TESTO DI STUDIO:
E i nostri partiti storici, quali PD e FI, come potranno contrastare il tentativo di riaffermazione dei partiti di nuova generazione, Lega e M5S, e annullare il ricordo del disvalore sociale del loro operato? È ancora possibile, nonostante la debolezza delle forze politiche in campo, superare la crisi del bipolarismo apertasi ufficialmente con le elezioni del 2013? E se, fino ad almeno il 2013, la delusione degli elettori aveva trovato sfogo all’interno di una dinamica bipolare e aveva contribuito a nutrire l’alternanza al governo tra destra e sinistra, oggi, che la contrapposizione tra anti-establishment ed establishment ha anch’essa perso di valore a causa della denaturalizzazione delle formazioni politiche che ne sono state protagoniste, come possono i partiti adattarsi e sopravvivere al nuovo mutamento del contesto politico-elettorale?

La nuova Lega Nazionale può aspirare a divenire il nuovo punto di riferimento per il popolo degli elettori, oppure continua ad essere semplicemente una falange monca dell’irriducibile Lega Nord tipicamente identitaria e territorialmente circoscritta? Voce Libera di Mara Carfagna può essa sola rappresentare una spinta positiva di rinnovamento all’interno di un partito in coma irreversibile?

Rispondere può risultare più complicato del previsto in considerazione sia dell’inerzia delle richiamate formazioni storiche come PD e FI, sia, per converso, in considerazione dell’iperattività scombinata di quelle di più recente affermazione, come appunto Lega e M5S.

Intanto, perché se è vero, come è vero, che i partiti si distinguono per il modello genetico che ne condiziona le interazioni con l’ambiente sociale, per il modello organizzativo interno da cui discende, o dovrebbe discendere, lo stile di rappresentanza esterna, nonché, ancora, per il sistema di interazione competitiva coi diretti rivali, allora occorre prendere atto del fatto che la funzione oggi da essi esercitata a livello sociale è stata quanto mai inesistente siccome rivelatisi incapaci, alla prova dei fatti, di incidere e radicarsi nel tessuto umano del Paese per aver, a colpi di individualismo esasperato dei vari signorotti al comando, ucciso il necessario processo di democratizzazione politica.

ESERCIZI:
a) Ricopia il passo del testo sui partiti italiani partendo dalle parole "E i nostri partiti" e fermandoti dopo le parole "del contesto politico-elettorale?".
b) Secondo il testo sui partiti italiani, in base a quali criteri si distinguono i partiti? Elencali tutti.
c) Scrivi il seguito del testo sui partiti italiani, riprendendo dopo la sua ultima frase.

MATERIALE:

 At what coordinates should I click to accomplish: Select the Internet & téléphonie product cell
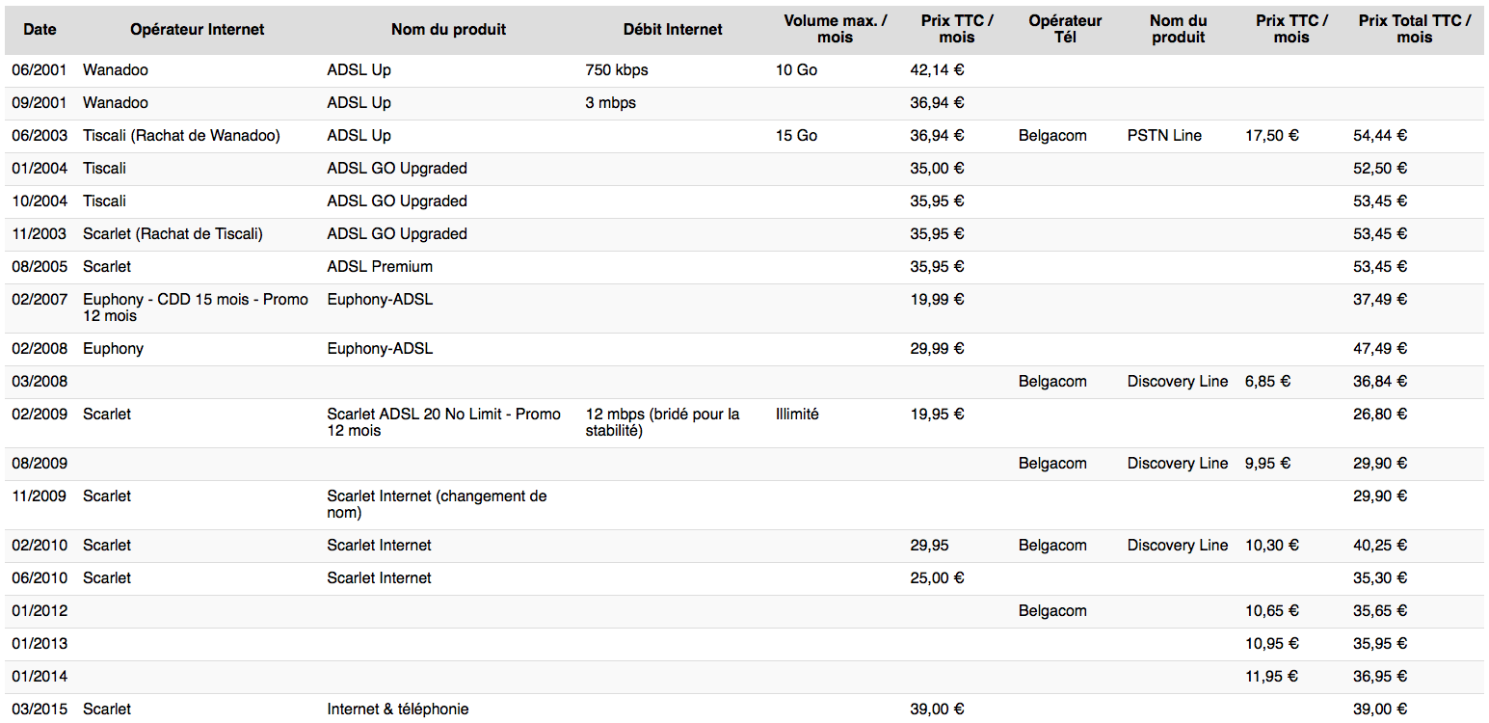click(398, 710)
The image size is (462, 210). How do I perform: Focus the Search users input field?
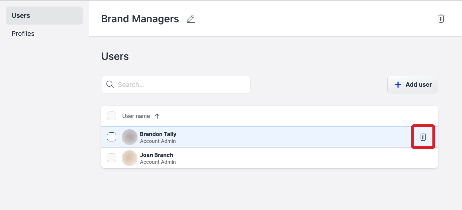pyautogui.click(x=180, y=85)
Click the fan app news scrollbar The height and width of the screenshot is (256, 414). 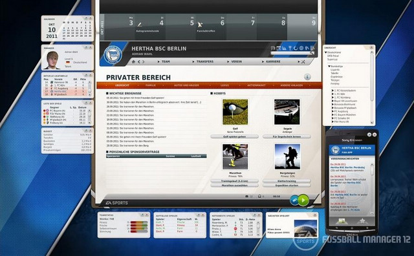click(x=373, y=189)
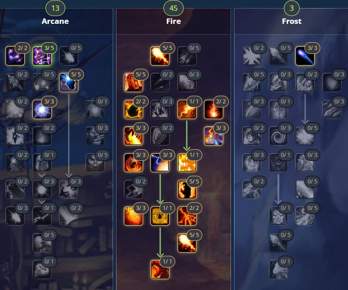
Task: Select Elemental Precision 3/3 in the Frost tree
Action: click(305, 56)
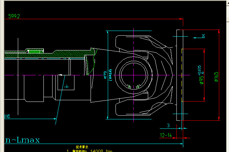Image resolution: width=229 pixels, height=152 pixels.
Task: Select the K view label
Action: tap(203, 36)
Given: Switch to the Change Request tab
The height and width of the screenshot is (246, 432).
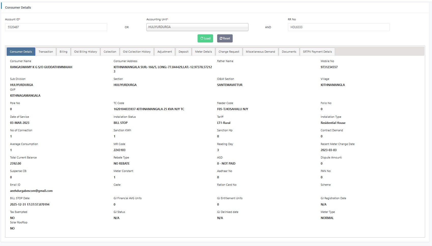Looking at the screenshot, I should tap(229, 52).
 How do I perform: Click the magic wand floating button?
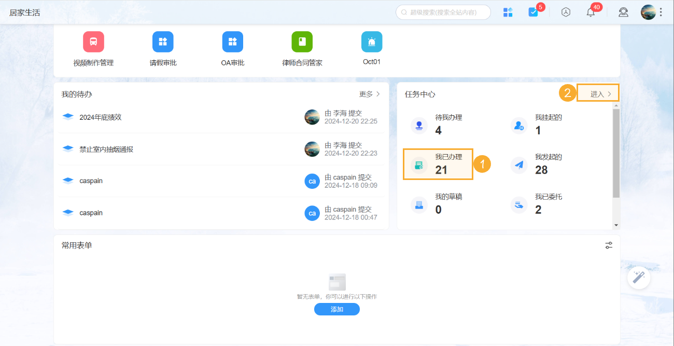click(639, 278)
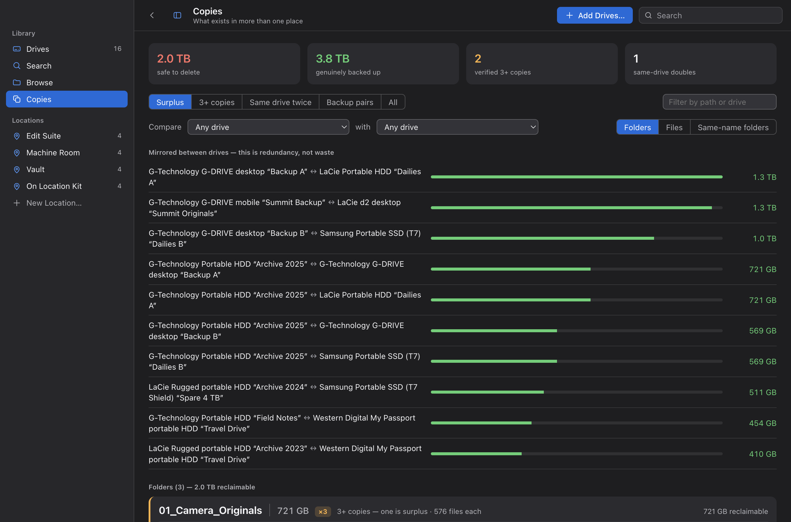Open the Search sidebar magnifier icon
This screenshot has height=522, width=791.
click(x=17, y=66)

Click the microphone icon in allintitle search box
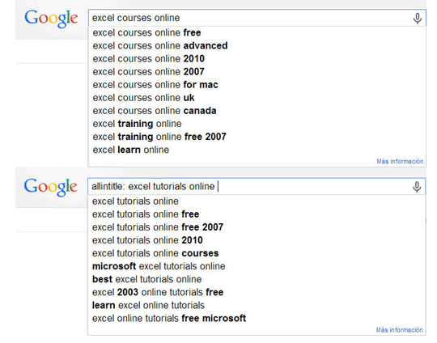click(417, 187)
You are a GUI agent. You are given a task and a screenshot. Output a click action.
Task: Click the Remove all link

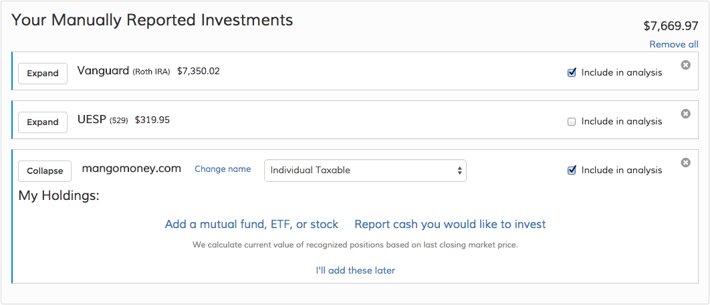coord(674,44)
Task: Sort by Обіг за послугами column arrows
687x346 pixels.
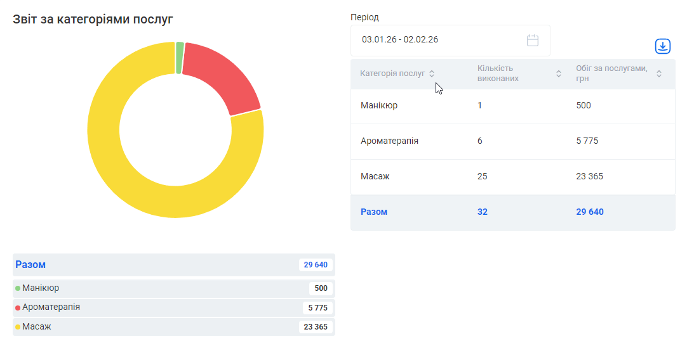Action: point(659,74)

SOLUZIONI:
a)
E i nostri partiti storici, quali PD e FI, come potranno contrastare il tentativo di riaffermazione dei partiti di nuova generazione, Lega e M5S, e annullare il ricordo del disvalore sociale del loro operato? È ancora possibile, nonostante la debolezza delle forze politiche in campo, superare la crisi del bipolarismo apertasi ufficialmente con le elezioni del 2013? E se, fino ad almeno il 2013, la delusione degli elettori aveva trovato sfogo all’interno di una dinamica bipolare e aveva contribuito a nutrire l’alternanza al governo tra destra e sinistra, oggi, che la contrapposizione tra anti-establishment ed establishment ha anch’essa perso di valore a causa della denaturalizzazione delle formazioni politiche che ne sono state protagoniste, come possono i partiti adattarsi e sopravvivere al nuovo mutamento del contesto politico-elettorale?

b)
- il modello genetico che ne condiziona le interazioni con l'ambiente sociale
- il modello organizzativo interno
- il sistema di interazione competitiva coi diretti rivali

c)
Quindi, perché, di conseguenza, stante la diffusione crescente del laicismo e dell’offuscamento delle divisioni di classe, i partiti si ritrovano necessariamente travolti da stringenti pressioni di trasformazione ideologica che, se per un verso impongono un rafforzamento dei loro vertici, dall’altro, come Salvini fin’ora ha tentato di insegnare, determinano parimenti la necessità di autonomia della leadership dalla stessa organizzazione politica in funzione di accrescimento del consenso.

Inoltre, perché, in questo senso, la nuova Lega nazionale, direttamente partorita dalla Lega Nord quale sua apparentemente "generosa" longa manus, non potrà mai rispondere all’esigenza di rinnovamento gridata a gran voce dagli italiani, non disponendo di una propria autonomia strutturale e/o ideologica che la scolleghi dalla storica formazione del Senatur a tutt’oggi esistente, tanto più quando, il Senatur stesso, senza troppi peli sulla lingua, affermi che "Salvini non può imporre un c***o".

Infine, perché anche la pasionaria Carfagna, seguita dai fedelissimi, nel presentare l’associazione "Voce Libera" appositamente creata, nonostante la ferma disapprovazione del presidente Berlusconi, "non per dividere ma per aggregare", non trova ancora la spinta giusta per emanciparsi dal suo presidente e dar vita al nuovo "centro" di stampo democristiano.

La politica è roba per coraggiosi, e laddove manchi il coraggio di rinnovarsi e di emanciparsi rispetto agli schemi tradizionali e alle formazioni politiche di riferimento non potrà mai esserci vero cambiamento. Leader si nasce, e Salvini e Carfagna, né "lo nacquero", per parafrasare una celebre frase di Totò, né, allo stato, sembrano in grado di diventarlo. Hanno solo contribuito al processo irreversibile di frammentazione.